Source-Code Analysis for Fault Tolerance
Licentiatavhandling, 2009
Constructing a dependable and fault-tolerant system is inherently difficult. Not only should the system work under normal circumstances, but must also continue operation and provide potentially degraded service under hostile circumstances. Furthermore, since error handling and other fault-tolerance mechanisms are only executed in the presence of a fault, their quality assessment is difficult and often poor.
In this thesis, we turn to source-code analysis as a means of automatically assessing the quality of certain fault-tolerance mechanisms. In particular, we employ data-flow analysis to determine the behavior of applications in the presence of two widely different classes of errors.
At one end of the spectrum, there are software exceptions---a software construct that allow programmers to annotate code with error conditions in a high-level way. We implement a prototype analysis to detect C++ procedures that might cause undesired effects during error handling.

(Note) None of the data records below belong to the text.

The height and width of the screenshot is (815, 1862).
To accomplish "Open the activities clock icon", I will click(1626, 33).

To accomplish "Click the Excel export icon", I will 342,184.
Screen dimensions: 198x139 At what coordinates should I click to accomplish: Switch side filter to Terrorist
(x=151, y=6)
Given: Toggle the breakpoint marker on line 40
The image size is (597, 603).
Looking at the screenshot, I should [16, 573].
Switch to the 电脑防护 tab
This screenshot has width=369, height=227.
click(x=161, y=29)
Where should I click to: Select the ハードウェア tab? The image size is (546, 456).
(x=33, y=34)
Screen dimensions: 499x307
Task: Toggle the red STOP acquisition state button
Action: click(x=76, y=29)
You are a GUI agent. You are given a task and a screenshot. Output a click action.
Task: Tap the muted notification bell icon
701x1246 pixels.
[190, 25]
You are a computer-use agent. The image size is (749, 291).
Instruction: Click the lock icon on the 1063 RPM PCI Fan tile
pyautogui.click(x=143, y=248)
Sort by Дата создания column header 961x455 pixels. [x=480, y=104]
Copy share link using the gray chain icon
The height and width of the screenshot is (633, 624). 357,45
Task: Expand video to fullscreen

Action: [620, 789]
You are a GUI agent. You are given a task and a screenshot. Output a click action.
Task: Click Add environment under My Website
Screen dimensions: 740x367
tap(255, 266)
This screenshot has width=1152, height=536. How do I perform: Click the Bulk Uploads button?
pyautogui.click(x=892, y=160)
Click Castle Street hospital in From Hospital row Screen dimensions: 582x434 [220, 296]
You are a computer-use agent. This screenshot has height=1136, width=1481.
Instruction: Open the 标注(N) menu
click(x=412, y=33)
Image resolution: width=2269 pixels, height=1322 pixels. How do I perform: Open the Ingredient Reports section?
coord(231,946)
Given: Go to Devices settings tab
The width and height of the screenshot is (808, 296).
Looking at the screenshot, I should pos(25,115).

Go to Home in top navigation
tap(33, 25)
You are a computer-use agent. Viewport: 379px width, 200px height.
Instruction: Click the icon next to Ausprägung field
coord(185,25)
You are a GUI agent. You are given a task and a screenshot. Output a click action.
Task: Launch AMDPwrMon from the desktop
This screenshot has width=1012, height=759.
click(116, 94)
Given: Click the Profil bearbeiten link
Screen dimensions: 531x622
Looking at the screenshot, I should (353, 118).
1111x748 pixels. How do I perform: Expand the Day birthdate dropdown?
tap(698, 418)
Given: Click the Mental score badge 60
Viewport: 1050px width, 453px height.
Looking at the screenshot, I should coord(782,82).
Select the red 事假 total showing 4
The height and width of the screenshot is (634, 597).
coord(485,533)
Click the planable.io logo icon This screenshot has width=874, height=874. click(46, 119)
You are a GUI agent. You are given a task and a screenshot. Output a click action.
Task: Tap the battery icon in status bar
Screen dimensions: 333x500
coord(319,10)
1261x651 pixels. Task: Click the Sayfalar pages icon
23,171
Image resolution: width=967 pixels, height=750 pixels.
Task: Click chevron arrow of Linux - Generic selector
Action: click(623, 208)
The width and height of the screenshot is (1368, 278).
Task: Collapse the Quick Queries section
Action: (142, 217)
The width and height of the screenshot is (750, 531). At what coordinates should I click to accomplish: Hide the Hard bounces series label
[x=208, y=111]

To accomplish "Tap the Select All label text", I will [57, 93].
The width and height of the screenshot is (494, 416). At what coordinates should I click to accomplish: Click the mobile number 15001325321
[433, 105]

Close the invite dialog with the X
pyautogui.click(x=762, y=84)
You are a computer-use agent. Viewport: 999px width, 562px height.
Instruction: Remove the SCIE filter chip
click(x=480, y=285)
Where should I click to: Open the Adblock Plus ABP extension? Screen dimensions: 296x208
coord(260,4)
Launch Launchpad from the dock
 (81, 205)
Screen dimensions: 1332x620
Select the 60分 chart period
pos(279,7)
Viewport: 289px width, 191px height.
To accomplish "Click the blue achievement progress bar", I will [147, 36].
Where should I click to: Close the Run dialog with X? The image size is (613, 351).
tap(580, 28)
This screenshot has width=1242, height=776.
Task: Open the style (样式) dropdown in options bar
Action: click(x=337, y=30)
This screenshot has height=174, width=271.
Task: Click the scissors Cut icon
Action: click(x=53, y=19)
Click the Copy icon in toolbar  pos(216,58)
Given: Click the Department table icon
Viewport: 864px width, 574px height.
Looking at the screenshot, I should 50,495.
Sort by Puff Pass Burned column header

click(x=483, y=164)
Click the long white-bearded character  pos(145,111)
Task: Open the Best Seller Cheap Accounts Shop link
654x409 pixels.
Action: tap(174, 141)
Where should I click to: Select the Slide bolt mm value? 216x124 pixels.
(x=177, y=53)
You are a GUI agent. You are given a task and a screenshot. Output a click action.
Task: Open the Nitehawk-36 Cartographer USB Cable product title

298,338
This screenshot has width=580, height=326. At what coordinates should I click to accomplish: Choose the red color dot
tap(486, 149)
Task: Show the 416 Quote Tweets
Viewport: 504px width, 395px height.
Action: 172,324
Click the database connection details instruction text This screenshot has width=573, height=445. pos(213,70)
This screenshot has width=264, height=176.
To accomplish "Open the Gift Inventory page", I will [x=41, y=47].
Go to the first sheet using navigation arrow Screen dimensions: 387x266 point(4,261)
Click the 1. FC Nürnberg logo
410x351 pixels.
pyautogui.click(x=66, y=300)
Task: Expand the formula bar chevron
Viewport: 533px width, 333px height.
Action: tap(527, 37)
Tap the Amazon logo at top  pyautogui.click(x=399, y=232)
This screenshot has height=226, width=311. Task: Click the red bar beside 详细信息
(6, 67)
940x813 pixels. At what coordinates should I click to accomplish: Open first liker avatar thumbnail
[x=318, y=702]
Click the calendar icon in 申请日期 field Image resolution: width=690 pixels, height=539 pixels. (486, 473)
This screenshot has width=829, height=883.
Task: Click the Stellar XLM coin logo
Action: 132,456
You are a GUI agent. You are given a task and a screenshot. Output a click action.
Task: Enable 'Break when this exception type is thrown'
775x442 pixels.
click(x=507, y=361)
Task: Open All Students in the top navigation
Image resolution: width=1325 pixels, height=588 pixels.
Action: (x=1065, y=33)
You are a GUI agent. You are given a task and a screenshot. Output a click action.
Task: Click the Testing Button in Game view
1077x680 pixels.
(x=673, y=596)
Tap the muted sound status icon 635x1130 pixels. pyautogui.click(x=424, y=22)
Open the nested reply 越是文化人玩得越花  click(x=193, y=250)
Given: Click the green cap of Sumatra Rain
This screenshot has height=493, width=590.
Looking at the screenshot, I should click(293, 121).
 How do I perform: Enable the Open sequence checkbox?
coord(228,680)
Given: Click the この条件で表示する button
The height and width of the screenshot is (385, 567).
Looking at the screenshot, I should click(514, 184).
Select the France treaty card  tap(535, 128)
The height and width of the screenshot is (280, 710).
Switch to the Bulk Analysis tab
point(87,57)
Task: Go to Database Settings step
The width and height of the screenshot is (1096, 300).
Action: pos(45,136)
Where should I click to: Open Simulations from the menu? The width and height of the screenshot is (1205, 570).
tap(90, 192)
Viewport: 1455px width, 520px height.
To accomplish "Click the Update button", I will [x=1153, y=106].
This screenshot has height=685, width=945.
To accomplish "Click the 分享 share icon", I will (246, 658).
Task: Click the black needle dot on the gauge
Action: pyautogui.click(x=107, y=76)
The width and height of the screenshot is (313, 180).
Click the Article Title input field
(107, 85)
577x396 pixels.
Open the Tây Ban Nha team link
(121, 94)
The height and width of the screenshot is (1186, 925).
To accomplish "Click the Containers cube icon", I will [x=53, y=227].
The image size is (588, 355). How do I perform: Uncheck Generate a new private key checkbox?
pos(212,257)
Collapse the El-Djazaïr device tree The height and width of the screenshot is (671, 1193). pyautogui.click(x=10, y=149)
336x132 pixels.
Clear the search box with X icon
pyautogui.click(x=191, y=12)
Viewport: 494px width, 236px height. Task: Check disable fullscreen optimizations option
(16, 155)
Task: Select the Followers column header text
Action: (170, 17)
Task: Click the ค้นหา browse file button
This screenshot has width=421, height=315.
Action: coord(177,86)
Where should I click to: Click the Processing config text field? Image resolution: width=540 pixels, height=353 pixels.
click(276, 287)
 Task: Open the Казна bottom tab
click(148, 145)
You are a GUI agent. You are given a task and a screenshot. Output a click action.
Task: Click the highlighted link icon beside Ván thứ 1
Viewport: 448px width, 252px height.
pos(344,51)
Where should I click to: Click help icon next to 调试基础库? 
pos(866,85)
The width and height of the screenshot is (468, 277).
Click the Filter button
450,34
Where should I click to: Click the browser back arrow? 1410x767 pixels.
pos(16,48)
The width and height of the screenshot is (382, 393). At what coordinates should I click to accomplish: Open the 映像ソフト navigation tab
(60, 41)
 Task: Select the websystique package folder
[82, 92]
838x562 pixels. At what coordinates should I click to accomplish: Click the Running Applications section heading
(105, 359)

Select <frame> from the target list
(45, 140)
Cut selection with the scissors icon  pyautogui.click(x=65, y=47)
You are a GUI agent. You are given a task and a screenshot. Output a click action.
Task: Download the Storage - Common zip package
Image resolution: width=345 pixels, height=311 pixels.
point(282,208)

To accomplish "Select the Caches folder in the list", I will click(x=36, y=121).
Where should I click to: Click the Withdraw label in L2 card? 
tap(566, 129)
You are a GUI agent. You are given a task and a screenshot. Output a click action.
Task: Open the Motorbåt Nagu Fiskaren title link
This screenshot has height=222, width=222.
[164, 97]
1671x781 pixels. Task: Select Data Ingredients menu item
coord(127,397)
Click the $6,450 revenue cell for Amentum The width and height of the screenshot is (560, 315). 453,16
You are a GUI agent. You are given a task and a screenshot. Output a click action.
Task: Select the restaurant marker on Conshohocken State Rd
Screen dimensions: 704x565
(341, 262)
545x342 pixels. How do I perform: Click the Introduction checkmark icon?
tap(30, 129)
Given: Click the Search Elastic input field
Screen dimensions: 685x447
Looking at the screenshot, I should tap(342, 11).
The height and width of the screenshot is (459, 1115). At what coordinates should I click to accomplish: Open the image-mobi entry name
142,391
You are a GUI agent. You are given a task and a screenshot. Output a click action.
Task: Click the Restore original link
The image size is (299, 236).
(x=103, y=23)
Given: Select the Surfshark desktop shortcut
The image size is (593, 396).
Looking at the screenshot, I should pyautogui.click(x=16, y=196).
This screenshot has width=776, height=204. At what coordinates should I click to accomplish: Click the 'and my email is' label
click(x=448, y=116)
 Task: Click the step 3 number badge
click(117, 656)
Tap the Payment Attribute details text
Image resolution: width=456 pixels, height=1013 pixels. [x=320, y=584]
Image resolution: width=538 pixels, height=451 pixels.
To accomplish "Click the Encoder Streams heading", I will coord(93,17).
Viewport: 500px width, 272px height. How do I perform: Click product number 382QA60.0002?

At the other end of the spectrum, in stark contrast to the controlled and structured behavior of software exceptions, are temporary hardware faults, or soft errors, caused by high-energy neutron radiation. As hardware components become smaller and smaller, they also become more and more vulnerable to this kind of temporary failures. Exactly how these low-level errors impact high-level applications is unclear, and we use source-code analysis to visualize their
impact.